Selected passage:
— START —
# Sword Knots - how to tie



## catalyst (19 Jun 2011)

Can anyone provide direction on how to tie a sword knot (gold, infantry sword), or a good picture of one up close - I saw one from the 2 PPCLI COC parade, which I tried to emulate.....but it didn't look too pretty.


----------



## Strike (19 Jun 2011)

Good luck tying one.

http://guthriewoods.com/index.php/swords/sword-accessories/infantry-sword-knot.html


----------



## Occam (19 Jun 2011)

Regarding the skills used to make such a knot; I would check out this thread - http://forums.army.ca/forums/threads/79610.0

The knots used to make such ropework are not particularly difficult, nor are there a huge number of them to learn.  The hard part is getting them to look nice, where to use each one to get the desired effect, and of course having the patience to finish an intricate piece such as a sword knot.  There are quite a few online resources for ornamental knotwork such as bell ropes, etc., and they may have info about where to source the gold material to make such ropework.  Just make sure you're searching for "ornamental ropework" or "ornamental knotwork".


----------



## Zoomie (19 Jun 2011)

If you can afford the buy the sword - you can buy the sword knot.  If this is a CF issued sword - you should be issued the sword knot with it.


----------



## Michael OLeary (19 Jun 2011)

Folks, he's asking how to tie it* on the sword*.

From the Regimental Standing Orders of The RCR:


----------



## Occam (19 Jun 2011)

Michael O'Leary said:
			
		

> Folks, she's asking how to tie it* on the sword*.



That would make a hell of a lot more sense.  Big difference between _tying_ a sword knot, and _fastening_ a sword knot.  

Unless she were deliberately looking for a way to spend hours pulling her hair out unnecessarily, that is.   ;D


----------



## catalyst (19 Jun 2011)

Sorry, I guess I wasnt clear ..... Was at the mess too long  I am asking how to tie it on the sword, as mine turned out not so good when I tried. Thanks for the instructions - ill try that


----------



## PPCLI Guy (19 Jun 2011)
— END —
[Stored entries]
— START —
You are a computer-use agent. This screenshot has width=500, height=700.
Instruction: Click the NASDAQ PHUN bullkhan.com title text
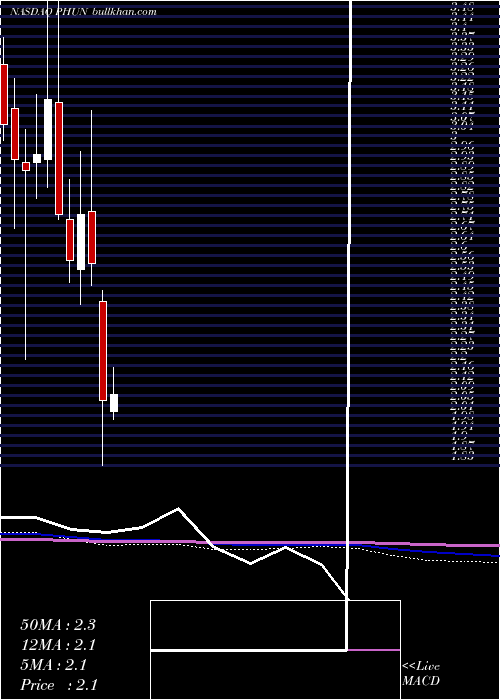(x=83, y=12)
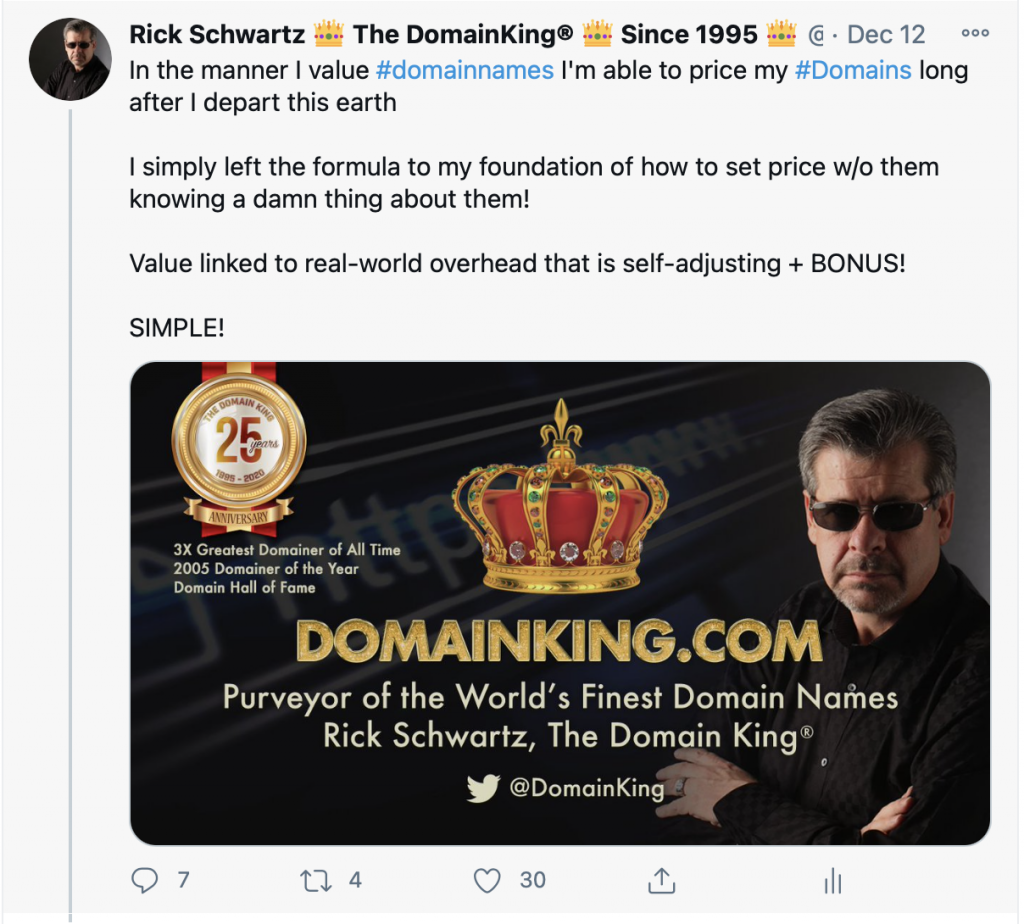Click the #domainnames hashtag link

[464, 70]
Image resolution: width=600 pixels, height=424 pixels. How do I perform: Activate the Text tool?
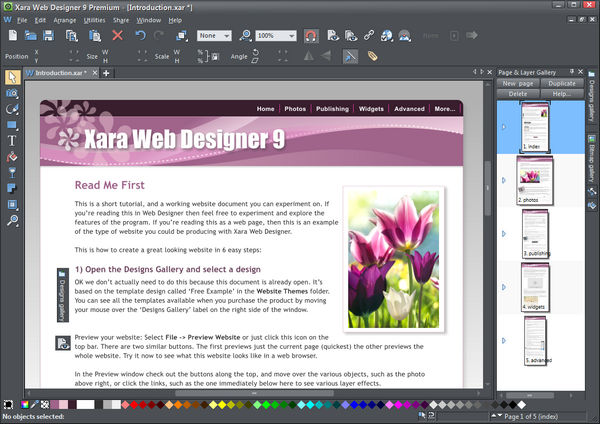tap(12, 140)
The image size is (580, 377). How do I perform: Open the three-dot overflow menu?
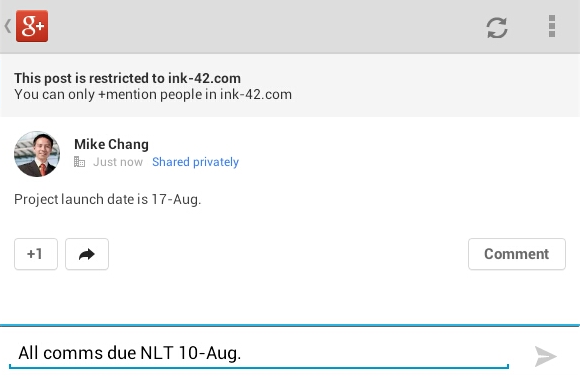click(552, 26)

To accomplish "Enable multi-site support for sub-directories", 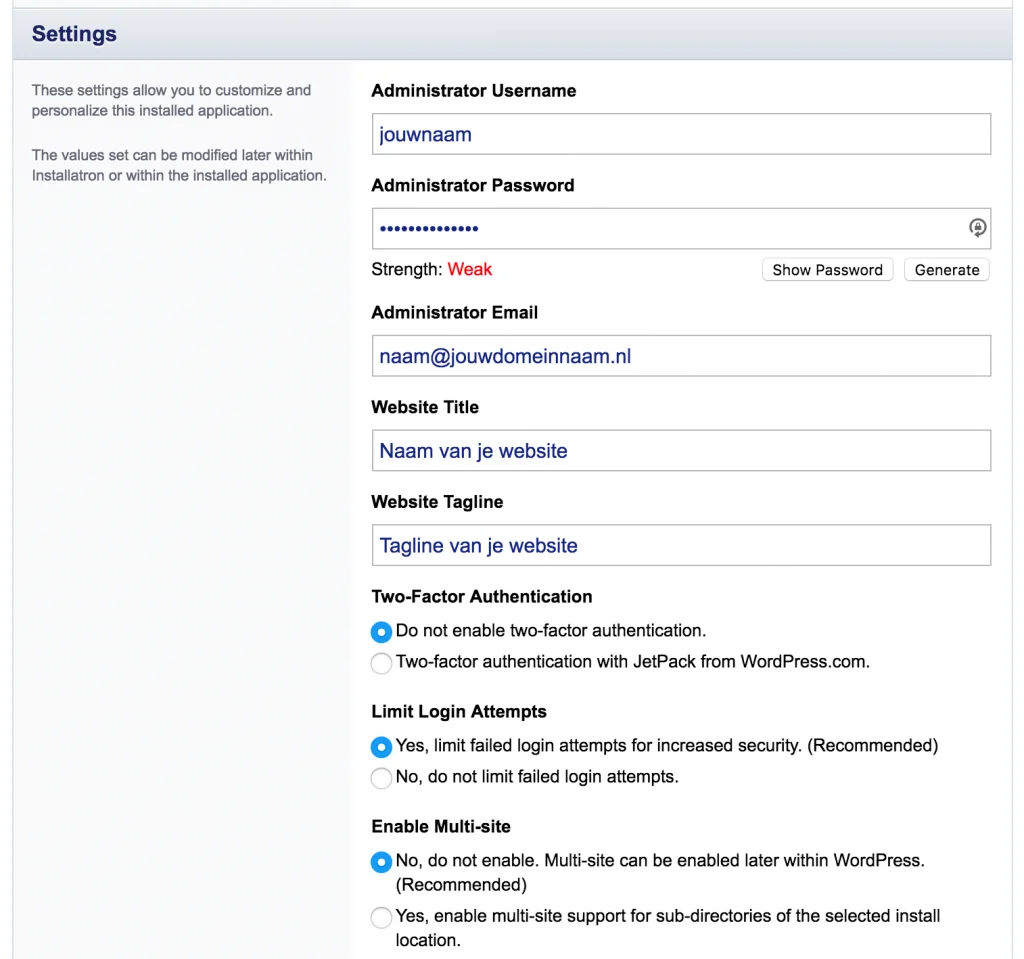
— END —
Task to carry out: Write the next part of the forum thread on tying a sword knot, starting after its last line.

Response for this exercise:
There are two different knots?

Who knew?


----------



## George Wallace (19 Jun 2011)

Actually three.  

Michael

Do you have any illustrations for how the NCM/NCO knots are done up, or would they be the same as Junior officers?


----------



## Michael OLeary (19 Jun 2011)

George Wallace said:
			
		

> Actually three.
> 
> Michael
> 
> Do you have any illustrations for how the NCM/NCO knots are done up, or would they be the same as Junior officers?



_"Senior Officers, Adjutants and RSMs will wear the sword knot loose."

"Junior Officers will wear the sword knot tight."_


----------



## Pusser (20 Jun 2011)

I believe that swords knots vary from branch to branch, regiment to regiment, service to service, etc.

I think it would be best to ensure you get the right instructions for your particular situation.  Unfortunately, I can only coach you on a naval officer's sword not (essentially a figure-eight knot around the lower part of the basket).


----------



## catalyst (20 Jun 2011)

Success - my sword  knot now does not look look a) like a senior officers (no idea, learn something new every day)  and b) like crap 

Now if only Canada Post would get back to work so I could get my belt...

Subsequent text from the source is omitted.